Google says it is working to improve the speeds of Android security updates in 2017, but it admits about half of its users are not getting timely patches.

Published onMarch 22, 2017

Timely security updates for Android devices are becoming more and more important, due to the increase in the number of Android phones on the market, as well as the growing number of malware and other threats from cybercriminals. Today, Google pledged to offer faster Android security patches in 2017, but it also admitted that about half of all Android devices that were in use by the end of 2016 did not get a security update in the previous year.

Samsung will finally offer monthly security updates for its US unlocked phones

Google launched its monthly security update program for Android in 2015. In a blog post today it stated that in 2016, over 735 million devices from over 200 OEMs received some kind of security patch. It added that those updates were rolled out for over half of the top Android 50 devices worldwide in the last quarter of 2016.

According to Google, the following devices received security patches to the highest degree:

  • Google Pixel
  • Google Pixel XL
  • Motorola Moto Z Droid
  • OPPO A33W
  • Nexus 6P
  • Nexus 5X
  • Nexus 6
  • OnePlus 3
  • Samsung Galaxy S7
  • ASUS Zenfone 3
  • bq Aquarius M5
  • Nexus 5
  • vivo V3 Max
  • LG V20
  • Sony Xperia X Compact

However, the company still has a long way to go to close that gap and get the other half of active Android products covered under its security updates.
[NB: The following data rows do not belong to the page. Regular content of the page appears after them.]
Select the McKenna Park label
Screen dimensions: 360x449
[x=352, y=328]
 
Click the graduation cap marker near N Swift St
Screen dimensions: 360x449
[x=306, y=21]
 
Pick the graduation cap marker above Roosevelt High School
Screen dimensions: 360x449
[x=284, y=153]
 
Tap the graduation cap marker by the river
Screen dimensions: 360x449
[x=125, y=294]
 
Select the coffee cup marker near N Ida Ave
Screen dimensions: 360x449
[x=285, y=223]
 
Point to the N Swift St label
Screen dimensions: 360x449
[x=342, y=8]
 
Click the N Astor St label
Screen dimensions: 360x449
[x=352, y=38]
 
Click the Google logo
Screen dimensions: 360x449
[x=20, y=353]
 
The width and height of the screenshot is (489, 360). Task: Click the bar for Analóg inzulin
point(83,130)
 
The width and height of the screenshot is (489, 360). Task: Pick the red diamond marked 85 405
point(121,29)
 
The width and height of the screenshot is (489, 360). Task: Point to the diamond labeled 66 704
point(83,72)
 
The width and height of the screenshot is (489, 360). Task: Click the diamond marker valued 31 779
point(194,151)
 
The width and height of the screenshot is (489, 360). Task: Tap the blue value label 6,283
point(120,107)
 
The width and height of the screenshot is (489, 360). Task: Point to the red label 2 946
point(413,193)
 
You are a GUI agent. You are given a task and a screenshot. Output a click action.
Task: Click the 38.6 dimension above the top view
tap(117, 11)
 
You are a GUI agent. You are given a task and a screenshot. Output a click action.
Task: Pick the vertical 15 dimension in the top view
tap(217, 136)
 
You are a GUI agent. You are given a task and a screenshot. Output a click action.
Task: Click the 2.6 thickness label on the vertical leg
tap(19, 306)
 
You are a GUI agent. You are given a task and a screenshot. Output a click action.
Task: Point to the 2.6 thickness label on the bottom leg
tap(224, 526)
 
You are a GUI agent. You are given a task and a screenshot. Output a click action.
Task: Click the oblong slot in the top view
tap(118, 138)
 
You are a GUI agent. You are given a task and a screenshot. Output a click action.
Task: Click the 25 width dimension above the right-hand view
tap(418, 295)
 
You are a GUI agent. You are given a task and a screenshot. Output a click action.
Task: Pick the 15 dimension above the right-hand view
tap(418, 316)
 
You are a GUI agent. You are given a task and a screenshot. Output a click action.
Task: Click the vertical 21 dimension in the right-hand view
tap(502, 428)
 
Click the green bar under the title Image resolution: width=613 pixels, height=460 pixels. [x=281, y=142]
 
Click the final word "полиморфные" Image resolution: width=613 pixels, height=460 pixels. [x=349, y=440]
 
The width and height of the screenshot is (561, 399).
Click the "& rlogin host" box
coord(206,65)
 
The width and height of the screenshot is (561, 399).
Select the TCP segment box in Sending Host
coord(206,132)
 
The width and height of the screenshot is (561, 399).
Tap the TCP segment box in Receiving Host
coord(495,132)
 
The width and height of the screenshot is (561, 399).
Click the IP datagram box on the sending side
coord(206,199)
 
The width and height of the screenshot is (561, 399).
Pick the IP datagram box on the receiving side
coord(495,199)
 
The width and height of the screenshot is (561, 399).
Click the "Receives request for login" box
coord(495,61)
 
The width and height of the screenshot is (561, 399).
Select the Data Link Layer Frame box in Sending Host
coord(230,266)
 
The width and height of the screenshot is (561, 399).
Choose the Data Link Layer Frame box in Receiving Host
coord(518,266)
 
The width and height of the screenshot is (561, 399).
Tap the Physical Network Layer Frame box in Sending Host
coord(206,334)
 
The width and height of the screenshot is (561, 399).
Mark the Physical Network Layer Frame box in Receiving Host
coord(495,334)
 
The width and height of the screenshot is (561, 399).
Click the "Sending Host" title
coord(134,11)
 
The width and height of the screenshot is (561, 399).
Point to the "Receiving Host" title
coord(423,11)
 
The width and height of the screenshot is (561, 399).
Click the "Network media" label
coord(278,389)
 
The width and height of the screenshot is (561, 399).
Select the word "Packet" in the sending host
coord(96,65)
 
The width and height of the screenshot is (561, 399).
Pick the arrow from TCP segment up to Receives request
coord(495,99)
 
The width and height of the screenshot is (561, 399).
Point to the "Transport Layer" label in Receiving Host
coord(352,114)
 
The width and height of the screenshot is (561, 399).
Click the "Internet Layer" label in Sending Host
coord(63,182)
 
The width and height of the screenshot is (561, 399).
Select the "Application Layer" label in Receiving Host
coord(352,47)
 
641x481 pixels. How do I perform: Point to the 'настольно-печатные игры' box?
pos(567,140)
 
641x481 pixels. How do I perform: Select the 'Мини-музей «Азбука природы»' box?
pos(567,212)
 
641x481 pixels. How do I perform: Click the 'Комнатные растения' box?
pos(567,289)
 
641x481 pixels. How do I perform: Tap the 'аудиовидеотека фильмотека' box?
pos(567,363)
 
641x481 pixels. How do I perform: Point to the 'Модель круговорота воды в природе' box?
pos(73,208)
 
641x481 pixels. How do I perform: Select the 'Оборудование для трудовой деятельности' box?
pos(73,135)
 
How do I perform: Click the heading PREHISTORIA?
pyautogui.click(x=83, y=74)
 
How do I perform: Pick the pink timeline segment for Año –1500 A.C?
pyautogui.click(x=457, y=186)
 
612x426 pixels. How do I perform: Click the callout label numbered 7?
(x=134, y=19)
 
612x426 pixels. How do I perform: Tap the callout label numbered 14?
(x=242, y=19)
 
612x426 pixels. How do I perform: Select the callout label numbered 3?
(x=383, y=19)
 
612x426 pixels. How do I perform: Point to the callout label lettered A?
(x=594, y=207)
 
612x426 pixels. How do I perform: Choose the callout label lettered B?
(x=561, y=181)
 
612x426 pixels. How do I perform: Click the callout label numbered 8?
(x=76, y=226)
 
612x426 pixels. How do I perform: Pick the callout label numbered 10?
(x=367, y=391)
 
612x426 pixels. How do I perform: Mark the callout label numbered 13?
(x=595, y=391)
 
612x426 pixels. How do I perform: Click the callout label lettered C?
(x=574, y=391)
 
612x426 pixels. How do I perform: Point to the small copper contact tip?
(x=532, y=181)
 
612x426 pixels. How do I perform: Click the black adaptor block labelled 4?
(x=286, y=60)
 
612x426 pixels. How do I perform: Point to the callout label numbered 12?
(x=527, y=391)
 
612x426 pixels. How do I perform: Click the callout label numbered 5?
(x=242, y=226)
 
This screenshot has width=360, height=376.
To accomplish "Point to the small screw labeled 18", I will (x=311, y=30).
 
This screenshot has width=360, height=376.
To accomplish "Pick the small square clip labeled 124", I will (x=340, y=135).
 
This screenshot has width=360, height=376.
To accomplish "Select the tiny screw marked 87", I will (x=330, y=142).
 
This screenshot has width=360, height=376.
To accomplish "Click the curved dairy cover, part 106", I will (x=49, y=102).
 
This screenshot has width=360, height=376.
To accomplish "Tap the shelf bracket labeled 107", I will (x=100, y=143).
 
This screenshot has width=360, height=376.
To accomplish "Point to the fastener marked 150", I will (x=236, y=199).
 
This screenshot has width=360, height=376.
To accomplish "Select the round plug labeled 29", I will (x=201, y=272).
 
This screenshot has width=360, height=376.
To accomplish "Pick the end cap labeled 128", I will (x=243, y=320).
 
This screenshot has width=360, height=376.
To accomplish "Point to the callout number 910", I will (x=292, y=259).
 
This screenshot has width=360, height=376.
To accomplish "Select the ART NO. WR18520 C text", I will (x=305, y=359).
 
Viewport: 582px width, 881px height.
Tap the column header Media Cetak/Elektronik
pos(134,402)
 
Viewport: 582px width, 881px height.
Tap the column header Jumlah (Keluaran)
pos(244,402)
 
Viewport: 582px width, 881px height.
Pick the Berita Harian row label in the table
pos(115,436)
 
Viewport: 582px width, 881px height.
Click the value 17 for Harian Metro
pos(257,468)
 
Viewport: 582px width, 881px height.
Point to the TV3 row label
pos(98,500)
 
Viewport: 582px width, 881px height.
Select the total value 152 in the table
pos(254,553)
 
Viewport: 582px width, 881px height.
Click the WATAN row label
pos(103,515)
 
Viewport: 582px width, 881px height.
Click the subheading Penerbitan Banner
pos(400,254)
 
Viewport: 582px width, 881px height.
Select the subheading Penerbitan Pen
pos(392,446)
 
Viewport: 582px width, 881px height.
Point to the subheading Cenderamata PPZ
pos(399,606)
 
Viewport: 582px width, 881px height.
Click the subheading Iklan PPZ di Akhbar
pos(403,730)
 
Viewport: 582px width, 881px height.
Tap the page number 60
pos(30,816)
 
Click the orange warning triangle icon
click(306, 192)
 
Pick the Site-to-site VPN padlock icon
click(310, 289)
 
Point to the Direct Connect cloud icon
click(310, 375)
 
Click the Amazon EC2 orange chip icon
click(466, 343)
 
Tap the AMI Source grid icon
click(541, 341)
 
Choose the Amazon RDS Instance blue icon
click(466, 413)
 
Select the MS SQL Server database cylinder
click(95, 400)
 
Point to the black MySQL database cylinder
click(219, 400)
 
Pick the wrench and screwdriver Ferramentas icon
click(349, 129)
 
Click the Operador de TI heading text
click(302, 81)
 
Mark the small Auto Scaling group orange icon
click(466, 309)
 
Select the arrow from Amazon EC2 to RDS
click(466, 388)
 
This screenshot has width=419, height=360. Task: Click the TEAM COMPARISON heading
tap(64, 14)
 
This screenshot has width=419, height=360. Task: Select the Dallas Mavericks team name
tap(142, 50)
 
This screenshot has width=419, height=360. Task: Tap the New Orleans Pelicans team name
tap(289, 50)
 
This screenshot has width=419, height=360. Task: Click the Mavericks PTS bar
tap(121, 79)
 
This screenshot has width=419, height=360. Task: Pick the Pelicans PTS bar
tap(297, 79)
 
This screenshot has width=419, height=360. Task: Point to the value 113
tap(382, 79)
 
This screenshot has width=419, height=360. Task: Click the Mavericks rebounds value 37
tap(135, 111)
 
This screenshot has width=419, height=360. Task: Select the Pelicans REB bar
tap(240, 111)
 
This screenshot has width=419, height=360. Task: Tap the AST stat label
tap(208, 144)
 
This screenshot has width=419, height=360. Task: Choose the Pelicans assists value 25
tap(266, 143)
It stated that it will be streamlining its program in 2017, so it should be easier for device makers to roll out Android security patches in the future. In a chat with TechCrunch, Android security lead Adrian Ludwig stated that it has already reduced the wait time for new security patches in the US down from six to nine weeks to just a few days, in collaboration with both device makers and wireless carriers. He added that at the end of 2016, 78 percent of Android flagship devices in the US had the current security update installed.

At the end of 2016, 78 percent of Android flagship devices in the US had the current security update installed

Google has also made better efforts to detect what it calls Potentially Harmful Apps (PHAs) in the Play Store.  It stated that its Verify Apps system conducted 750 million daily checks in 2016, up from 450 million in 2015. It said that by the end of 2016, only 0.05 percent of Android devices that downloaded apps exclusively from the Google Play Store contained a PHA, and that number is down from 0.15 percent in 2015.

Needless to say, Google recommends that Android users download apps just from the Play Store. If a device downloads apps from multiple sources, the likelihood of getting one that is considered a PHA goes up. Google said that by the end of 2016, about 0.71 percent of all Android devices had PHAs installed, up slightly from 0.5 percent from the beginning of 2015.